Customers and food critics alike have long lamented the shoddy service at Capital Region eateries. Some thought the addition of high-mark restaurants such as Grange and Ella Dining Room & Bar would raise the bar, but it seems that behind those shiny new doors, it’s much of the same old stuff.

“[Restaurants in the area] aren’t paying that much attention to training servers,” says critic and restaurateur Gilbert Lagunas. “Management is thinking, ‘I don’t want to spend money on training because they’re going to leave me.’ But even if [staff] don’t spend that much time with you, that training hasn’t gone to waste.”

Sacramento certainly isn’t claiming to be New York or Chicago, but its paltry service isn’t a regional problem. In a summer article in The Atlantic, Nina and Tim Zagat discussed the nationwide service problem: “Roughly 70 percent of all complaints we receive relate to service. Collectively, complaints about food prices, noise, crowding, smoking and even parking make up only 30 percent.”

However, the service in the Capital Region has been so bad that this section of Comstock’s, At the Table, replaced a former dining critique, Desired Service, because readers and staff grew so weary of the constant complaints.

But in a region that’s patting itself on the back for breaking free of its cow town reputation, one might think we should have made some progress by now.

The bulk of service complaints are directed at inattentive servers, speed of service and rude service, according to the National Restaurant Association. And as world-renowned Chef Charlie Trotter puts it, even the best food can’t make up for bad service.

“They don’t know what the word etiquette means, and they’ve got no manners,” says Lagunas, who recalls witnessing a waitress hit a patron in the nose with his own plate at a Sacramento establishment while serving dishes improperly from the customer’s right side.
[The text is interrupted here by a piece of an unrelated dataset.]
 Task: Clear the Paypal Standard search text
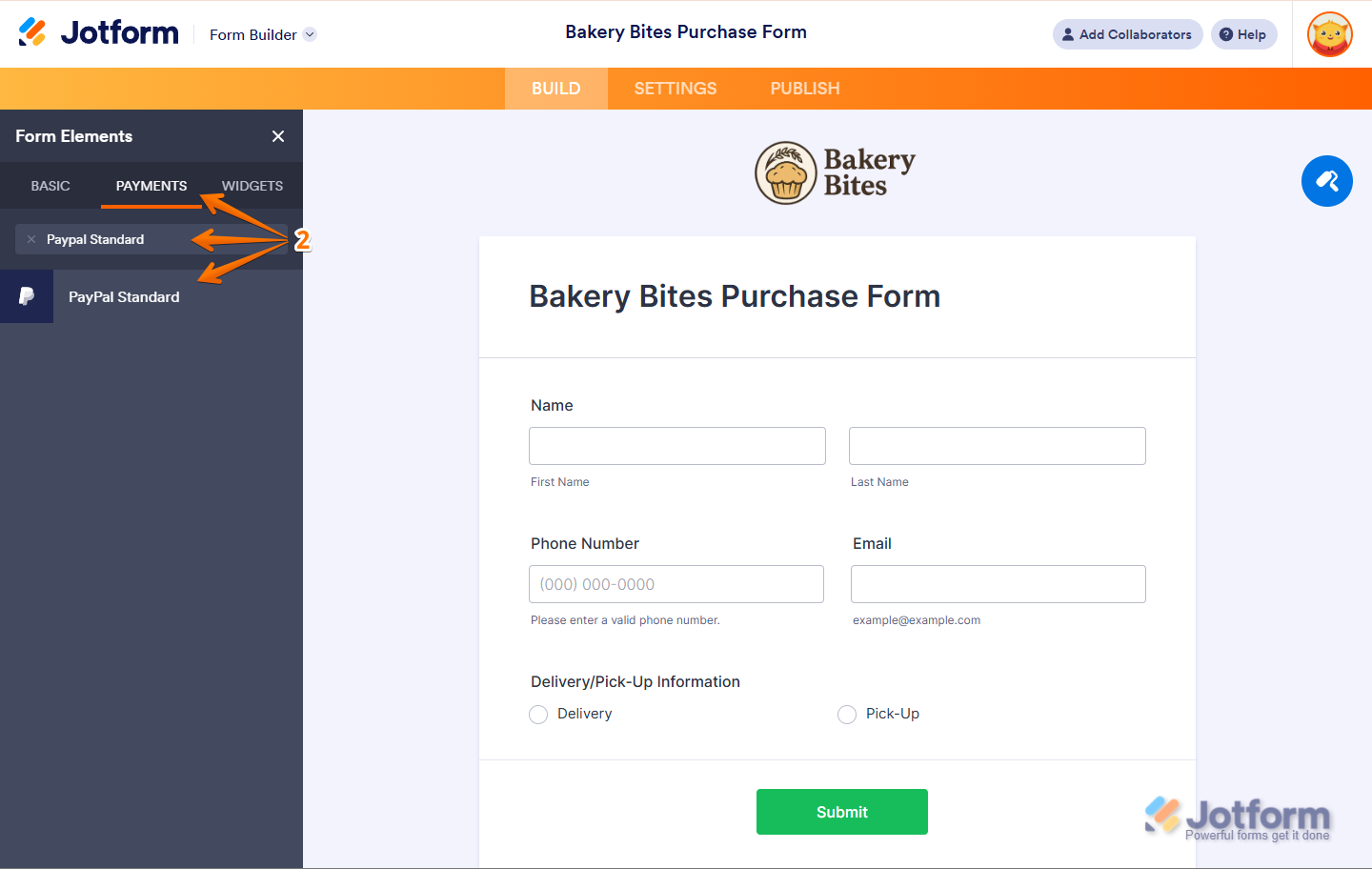31,239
“It’s everything from grooming to serving,” Lagunas says. “It’s all about awareness and organization.”

Sacramento restaurant consultant Cleve Geddes agrees that management is largely to blame for the region’s glut of poor servers, hosts and bartenders. He says they shouldn’t be hiring wishy-washy employees in the first place. But the responsibility of the dining community is not past him either.

“Sacramento is a casual environment,” he says. “You can go to Grange and see people in little flip-flops. I am amazed. … And the young people who are serving are dealing with their peers. They’re not thinking that they are also serving people who might have been exposed to better service.

“If the food was great and you like the environment, but you have bad service, you need to say something to the manager,” he says. “Mention it at the door. Follow up, and see if the manager did something about it.”